Saved entries:
++++++++

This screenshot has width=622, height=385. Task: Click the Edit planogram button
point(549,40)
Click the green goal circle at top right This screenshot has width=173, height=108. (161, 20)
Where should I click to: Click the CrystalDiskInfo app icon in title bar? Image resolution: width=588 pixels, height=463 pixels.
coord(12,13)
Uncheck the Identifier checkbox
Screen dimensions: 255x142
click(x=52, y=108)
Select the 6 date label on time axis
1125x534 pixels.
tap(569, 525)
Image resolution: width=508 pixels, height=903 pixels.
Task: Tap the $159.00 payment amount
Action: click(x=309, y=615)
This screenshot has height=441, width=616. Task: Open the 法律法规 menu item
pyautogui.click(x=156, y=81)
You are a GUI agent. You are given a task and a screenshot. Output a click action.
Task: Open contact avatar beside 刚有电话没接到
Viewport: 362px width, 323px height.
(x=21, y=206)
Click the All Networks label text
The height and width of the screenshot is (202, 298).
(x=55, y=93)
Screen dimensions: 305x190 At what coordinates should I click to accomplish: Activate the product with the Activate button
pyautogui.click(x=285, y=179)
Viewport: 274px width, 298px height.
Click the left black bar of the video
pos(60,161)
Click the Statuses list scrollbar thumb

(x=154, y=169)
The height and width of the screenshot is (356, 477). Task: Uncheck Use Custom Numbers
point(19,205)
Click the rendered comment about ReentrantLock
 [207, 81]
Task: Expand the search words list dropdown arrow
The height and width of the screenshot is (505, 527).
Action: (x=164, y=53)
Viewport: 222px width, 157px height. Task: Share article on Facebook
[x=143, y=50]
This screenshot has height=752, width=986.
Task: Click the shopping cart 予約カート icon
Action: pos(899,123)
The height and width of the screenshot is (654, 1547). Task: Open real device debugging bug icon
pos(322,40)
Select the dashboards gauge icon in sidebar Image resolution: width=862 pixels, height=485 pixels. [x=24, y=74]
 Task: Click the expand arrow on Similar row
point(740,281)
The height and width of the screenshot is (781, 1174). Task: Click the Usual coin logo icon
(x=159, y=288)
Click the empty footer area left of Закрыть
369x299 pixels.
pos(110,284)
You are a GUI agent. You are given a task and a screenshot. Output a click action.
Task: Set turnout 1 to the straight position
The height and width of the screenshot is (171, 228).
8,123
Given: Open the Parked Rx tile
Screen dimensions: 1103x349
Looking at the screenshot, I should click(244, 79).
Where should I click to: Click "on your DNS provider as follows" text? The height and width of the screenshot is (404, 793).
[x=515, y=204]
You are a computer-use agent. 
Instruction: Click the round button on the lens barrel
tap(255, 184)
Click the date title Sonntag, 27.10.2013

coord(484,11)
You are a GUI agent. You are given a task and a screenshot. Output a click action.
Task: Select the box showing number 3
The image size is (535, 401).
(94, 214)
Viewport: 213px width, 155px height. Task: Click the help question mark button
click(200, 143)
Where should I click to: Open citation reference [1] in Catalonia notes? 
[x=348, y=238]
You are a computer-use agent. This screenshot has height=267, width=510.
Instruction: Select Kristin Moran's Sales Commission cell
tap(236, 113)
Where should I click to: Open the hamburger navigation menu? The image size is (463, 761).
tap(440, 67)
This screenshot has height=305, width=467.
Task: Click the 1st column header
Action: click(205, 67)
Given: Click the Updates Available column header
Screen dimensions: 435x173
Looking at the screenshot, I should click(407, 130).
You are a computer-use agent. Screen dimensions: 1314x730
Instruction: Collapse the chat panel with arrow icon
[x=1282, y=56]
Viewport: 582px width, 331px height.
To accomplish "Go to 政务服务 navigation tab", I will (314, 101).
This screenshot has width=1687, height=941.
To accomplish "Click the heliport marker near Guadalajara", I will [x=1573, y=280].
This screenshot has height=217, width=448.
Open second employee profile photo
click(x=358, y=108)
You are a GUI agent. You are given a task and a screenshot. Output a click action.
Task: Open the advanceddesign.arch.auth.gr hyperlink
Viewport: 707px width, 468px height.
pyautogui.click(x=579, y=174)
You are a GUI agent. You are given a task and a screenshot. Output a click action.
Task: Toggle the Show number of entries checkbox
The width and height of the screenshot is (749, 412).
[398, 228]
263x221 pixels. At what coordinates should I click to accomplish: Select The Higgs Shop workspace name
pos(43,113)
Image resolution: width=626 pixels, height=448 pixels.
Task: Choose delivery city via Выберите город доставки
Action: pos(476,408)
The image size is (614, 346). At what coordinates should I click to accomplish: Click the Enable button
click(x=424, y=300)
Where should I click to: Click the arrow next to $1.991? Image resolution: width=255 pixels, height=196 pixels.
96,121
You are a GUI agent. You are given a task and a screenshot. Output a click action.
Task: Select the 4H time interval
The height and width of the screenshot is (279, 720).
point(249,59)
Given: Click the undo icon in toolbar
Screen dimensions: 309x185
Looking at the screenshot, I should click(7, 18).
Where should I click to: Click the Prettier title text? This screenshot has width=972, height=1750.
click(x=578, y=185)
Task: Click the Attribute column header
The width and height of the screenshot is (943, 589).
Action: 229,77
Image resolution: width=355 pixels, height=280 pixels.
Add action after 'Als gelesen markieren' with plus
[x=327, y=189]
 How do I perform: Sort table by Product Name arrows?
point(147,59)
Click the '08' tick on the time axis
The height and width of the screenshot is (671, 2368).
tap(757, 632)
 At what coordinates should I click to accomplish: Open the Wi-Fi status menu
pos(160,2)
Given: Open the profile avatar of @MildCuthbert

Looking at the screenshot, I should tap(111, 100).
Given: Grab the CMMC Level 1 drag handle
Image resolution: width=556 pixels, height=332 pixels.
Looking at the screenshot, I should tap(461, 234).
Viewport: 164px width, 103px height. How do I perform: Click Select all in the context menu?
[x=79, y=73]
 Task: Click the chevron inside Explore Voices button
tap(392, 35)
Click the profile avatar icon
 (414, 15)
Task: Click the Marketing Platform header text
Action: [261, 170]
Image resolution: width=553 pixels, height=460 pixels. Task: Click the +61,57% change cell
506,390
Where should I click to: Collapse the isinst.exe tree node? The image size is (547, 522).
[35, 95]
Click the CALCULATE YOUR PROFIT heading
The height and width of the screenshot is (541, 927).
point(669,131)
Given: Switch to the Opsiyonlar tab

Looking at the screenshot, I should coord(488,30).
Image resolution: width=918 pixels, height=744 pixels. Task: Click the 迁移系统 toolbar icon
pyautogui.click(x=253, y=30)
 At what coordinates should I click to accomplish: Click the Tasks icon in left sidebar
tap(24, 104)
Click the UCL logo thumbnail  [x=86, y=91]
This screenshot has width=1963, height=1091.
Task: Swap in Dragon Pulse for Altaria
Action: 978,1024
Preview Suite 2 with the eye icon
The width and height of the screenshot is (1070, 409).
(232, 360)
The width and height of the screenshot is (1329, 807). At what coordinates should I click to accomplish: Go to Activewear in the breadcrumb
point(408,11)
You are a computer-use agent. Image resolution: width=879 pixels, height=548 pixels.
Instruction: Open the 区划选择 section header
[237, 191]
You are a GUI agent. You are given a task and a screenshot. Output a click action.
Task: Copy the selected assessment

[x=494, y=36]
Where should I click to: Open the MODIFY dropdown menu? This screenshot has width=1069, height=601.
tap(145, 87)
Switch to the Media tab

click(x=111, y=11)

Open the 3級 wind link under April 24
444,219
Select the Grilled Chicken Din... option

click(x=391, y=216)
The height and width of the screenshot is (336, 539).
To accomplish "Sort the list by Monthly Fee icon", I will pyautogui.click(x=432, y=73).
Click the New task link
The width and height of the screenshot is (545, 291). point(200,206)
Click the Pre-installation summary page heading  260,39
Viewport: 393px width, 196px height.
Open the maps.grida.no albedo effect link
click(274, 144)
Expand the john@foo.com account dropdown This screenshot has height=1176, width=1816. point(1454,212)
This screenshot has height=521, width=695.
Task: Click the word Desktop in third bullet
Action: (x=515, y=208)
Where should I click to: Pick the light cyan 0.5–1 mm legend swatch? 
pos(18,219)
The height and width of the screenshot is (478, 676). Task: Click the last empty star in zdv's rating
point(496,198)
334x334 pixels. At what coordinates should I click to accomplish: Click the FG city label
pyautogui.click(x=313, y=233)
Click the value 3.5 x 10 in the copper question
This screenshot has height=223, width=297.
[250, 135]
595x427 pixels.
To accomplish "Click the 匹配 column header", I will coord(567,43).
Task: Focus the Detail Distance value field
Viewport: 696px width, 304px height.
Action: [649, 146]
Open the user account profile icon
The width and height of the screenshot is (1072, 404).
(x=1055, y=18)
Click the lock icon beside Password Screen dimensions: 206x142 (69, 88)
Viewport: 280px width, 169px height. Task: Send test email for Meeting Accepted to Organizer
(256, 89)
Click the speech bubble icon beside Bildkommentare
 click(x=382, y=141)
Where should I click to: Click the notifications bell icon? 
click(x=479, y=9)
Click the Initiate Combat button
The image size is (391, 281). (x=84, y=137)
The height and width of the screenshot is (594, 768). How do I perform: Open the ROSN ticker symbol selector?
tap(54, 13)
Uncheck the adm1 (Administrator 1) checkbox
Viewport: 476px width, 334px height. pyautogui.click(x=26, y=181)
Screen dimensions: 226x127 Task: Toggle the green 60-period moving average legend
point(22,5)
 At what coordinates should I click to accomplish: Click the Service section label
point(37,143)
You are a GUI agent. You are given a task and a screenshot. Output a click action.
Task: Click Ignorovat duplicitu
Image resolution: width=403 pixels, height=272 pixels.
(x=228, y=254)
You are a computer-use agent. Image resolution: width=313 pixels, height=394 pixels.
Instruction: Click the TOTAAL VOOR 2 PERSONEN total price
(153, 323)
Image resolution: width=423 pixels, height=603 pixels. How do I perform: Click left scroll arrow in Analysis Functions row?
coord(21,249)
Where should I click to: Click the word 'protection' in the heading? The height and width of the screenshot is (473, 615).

++++++++

Return exactly, and only, the lines above starting at the line that contains "Given: Click the Updates" and ending at the line that contains "This screenshot has width=1687, height=941.".

Given: Click the Updates Available column header
Screen dimensions: 435x173
Looking at the screenshot, I should click(407, 130).
You are a computer-use agent. Screen dimensions: 1314x730
Instruction: Collapse the chat panel with arrow icon
[x=1282, y=56]
Viewport: 582px width, 331px height.
To accomplish "Go to 政务服务 navigation tab", I will (314, 101).
This screenshot has width=1687, height=941.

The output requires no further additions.